* [Extrait de page]
******************************
La qualification de frais généraux a d'ores et déjà été retenue par le Conseil d'Etat à propos des frais de courtage acquittés par une société industrielle et commerciale à l'occasion de la cession de titres de placement se situant hors du champ de la TVA et dont la recette a été consacrée au désendettement de l'entreprise (CE 10-6-2010 n° 292389 SA Siva).

Cette décision est conforme à la position exprimée par la CJUE dans l'affaire AB SKF. En présence d'une cession de titres ne relevant pas du champ de la TVA, le Conseil d'Etat a recherché si les dépenses exposées devaient être regardées comme des frais généraux présentant un lien direct et immédiat avec l'ensemble de l'activité économique de l'assujetti.

On constate que, dans cette situation, le Conseil d'Etat n'applique pas la notion de « lien direct et immédiat » entre la dépense en amont et une opération en aval se situant hors du champ d'application de la TVA : il estime que les frais généraux sont inhérents à l'ensemble de l'activité économique de l'entreprise. Après avoir exposé les circonstances dans lesquelles la cession des titres a été effectuée, le Conseil d'Etat indique en effet, dans son dernier considérant, que « les frais de courtage acquittés par la société à l'occasion de ces opérations faisaient partie de ses frais généraux et étaient, en tant que tels, des éléments constitutifs du prix des produits qu'elle fabriquait, [...] qu'ils entretenaient ainsi un lien direct et immédiat avec l'ensemble de l'activité économique taxable de la société [...] ».
******************************
* [Consigne A] Dans l'extrait, relevez toutes les qualifications que le Conseil d'Etat attribue aux frais de courtage dans la citation de son dernier considérant.
* [Consigne B] Recopiez le passage de l'extrait allant de "La qualification de" jusqu'à "292389 SA Siva).".
* [Consigne C] D'après l'extrait, pourquoi le Conseil d'Etat n'applique-t-il pas la notion de « lien direct et immédiat » entre la dépense en amont et une opération en aval située hors du champ de la TVA ?
La liste placée ensuite constitue un document distinct de l'extrait.

* [Données brutes]
******************************
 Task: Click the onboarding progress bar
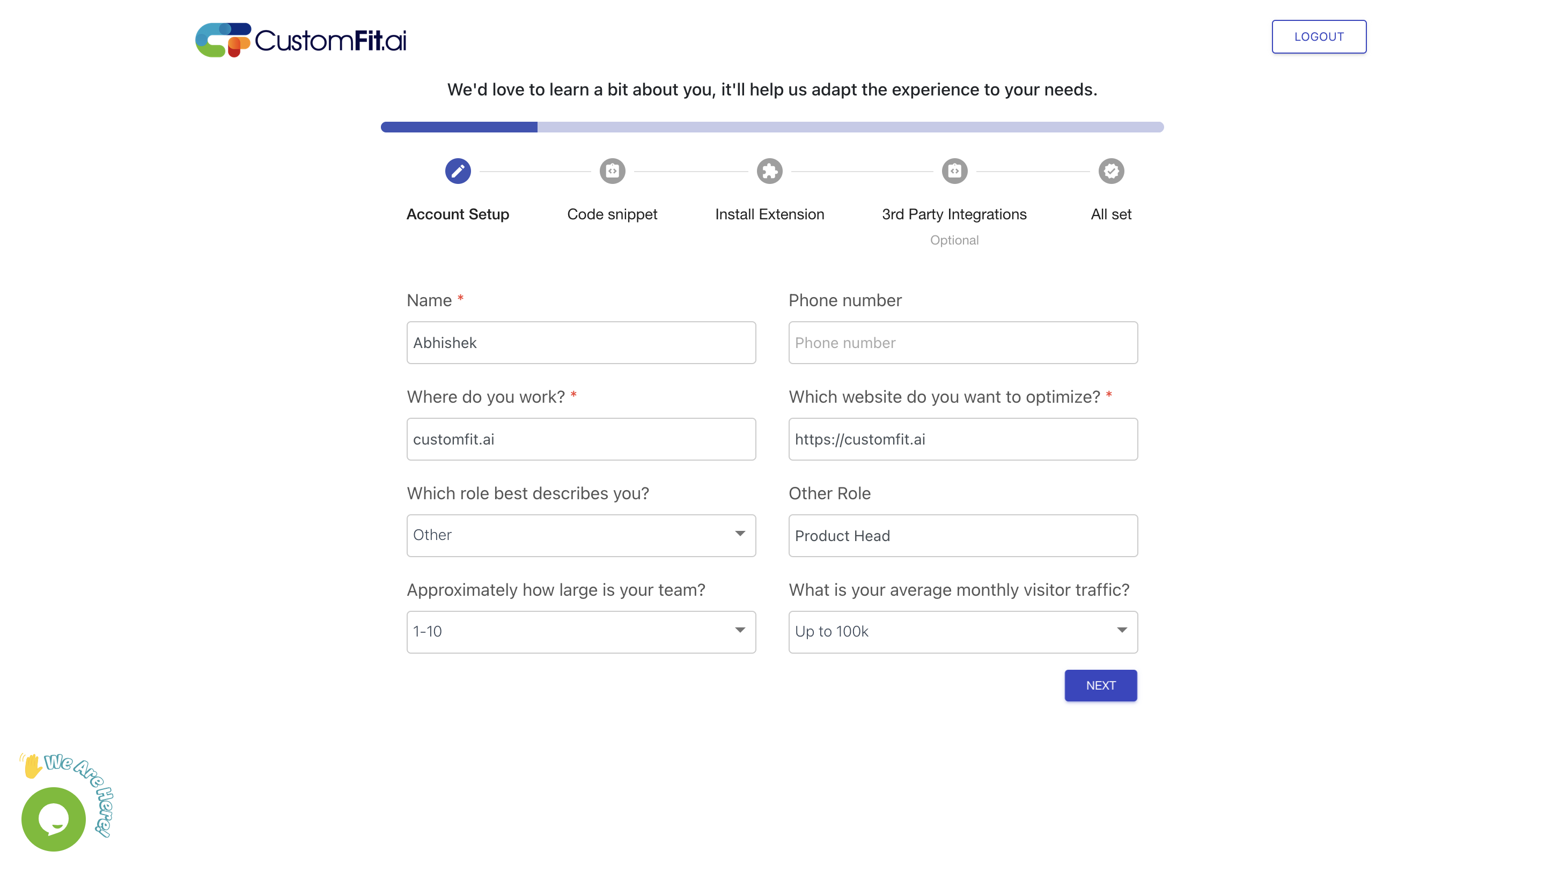point(772,127)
******************************
* [Réponse complète A]
- Ils faisaient partie des frais généraux de la société.
- Ils étaient, en tant que tels, des éléments constitutifs du prix des produits qu'elle fabriquait.
- Ils entretenaient un lien direct et immédiat avec l'ensemble de l'activité économique taxable de la société.

* [Réponse complète B]
La qualification de frais généraux a d'ores et déjà été retenue par le Conseil d'Etat à propos des frais de courtage acquittés par une société industrielle et commerciale à l'occasion de la cession de titres de placement se situant hors du champ de la TVA et dont la recette a été consacrée au désendettement de l'entreprise (CE 10-6-2010 n° 292389 SA Siva).

* [Réponse complète C] Le Conseil d'Etat estime que les frais généraux sont inhérents à l'ensemble de l'activité économique de l'entreprise. Il ne les rattache donc pas à l'opération en aval hors du champ de la TVA.